Ich begann in einer Kleinstadt und war überrascht, dass sämtliche Einwohner
und Gebäude nicht nur als Zahlen vorkamen sondern simuliert wurden. In meinem
kleinen Startdorf war die Ämterhierarchie noch sehr begrenzt, in der Stadt
ging dann richtig die Post ab. Die Siedlungen wachsen nämlich im Laufe
der Zeit mit dem einkehrenden Wohlstand mit und so wird alles größer, auch die
Konkurrenz. Je größer die Siedlung, desto mehr Ämter. Je mehr Ämter, desto mehr
Vermögen und je mehr Vermögen, desto mehr – genau: Diebe!
Zunächst waren die kleinen Taschendiebstähle noch zu verkraften, später wurden
sie aber zu einer echten Plage. Ich wurde ständig um meine hart verdienten
Goldstücke erleichtert. So musste ich leider feststellen: Keine Chance ohne
effiziente Bekämpfung des Räuber- und Diebesgesindels. Leider waren der
zuständige Bürgermeister und seine Abgeordneten nicht sonderlich effektiv. Auch
die angeheuerten Söldner, die meine Charaktere beschützen sollten, halfen
nichts.
Der Patch
Dann kam der große Bankrott und ich war um einen abgebrochenen Spielstand
reicher.
Neben vielen kleineren Fehlern, von denen ich immer mehr entdecken musste,
wurden auch die Lade- und Speicherzeiten äußerst nervtötend.
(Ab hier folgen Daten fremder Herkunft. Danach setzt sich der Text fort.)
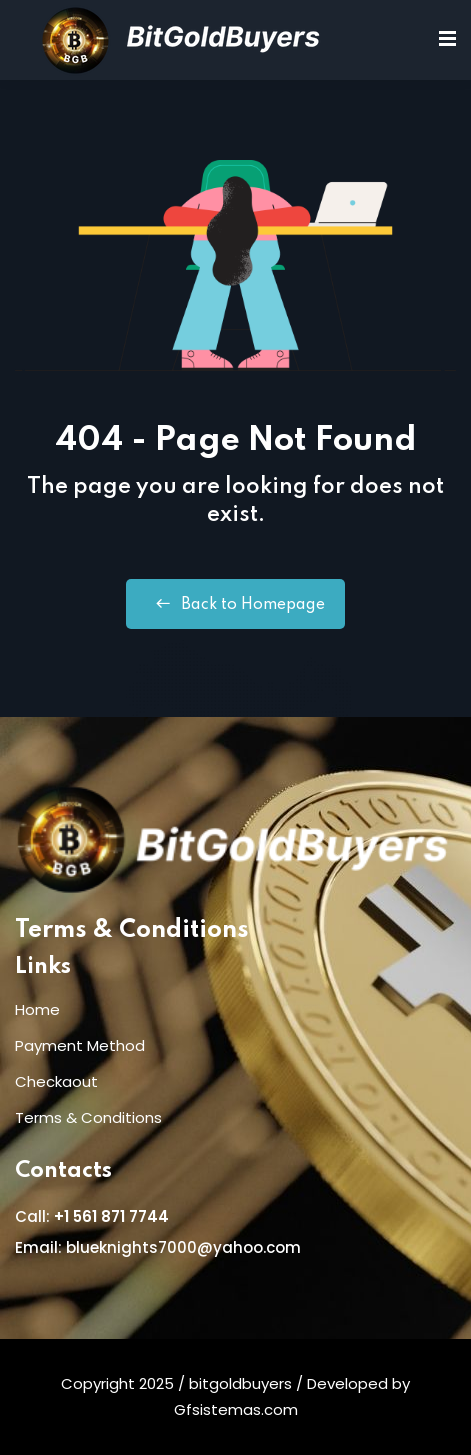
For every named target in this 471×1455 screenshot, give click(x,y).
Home (37, 1009)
Irgendwann hatte
ich dann genug und schaute in das Forum. Dort sah ich viele Beschwerden von
unzufriedenen Kunden, die „Die Gilde 2“ gekauft hatten und sich über massive
Probleme beschwerten. Zum Glück hatte ich nur sehr viele kleine, wenn auch
massiv störende Fehler. Über das Forum kam ich dann zum Patch auf Version 1.1,
der direkt mit dem Release veröffentlicht worden war. Nach dem Patchen waren -
man glaubt es kaum - alle Fehler beseitigt. Großer Nachteil: Alte Spielstände bleiben fehlerhaft und können somit nur eingeschränkt verwendet werden..
Neustart
Also ging ich frisch ans Werk und wählte aus den vier Grundberufen den Patron.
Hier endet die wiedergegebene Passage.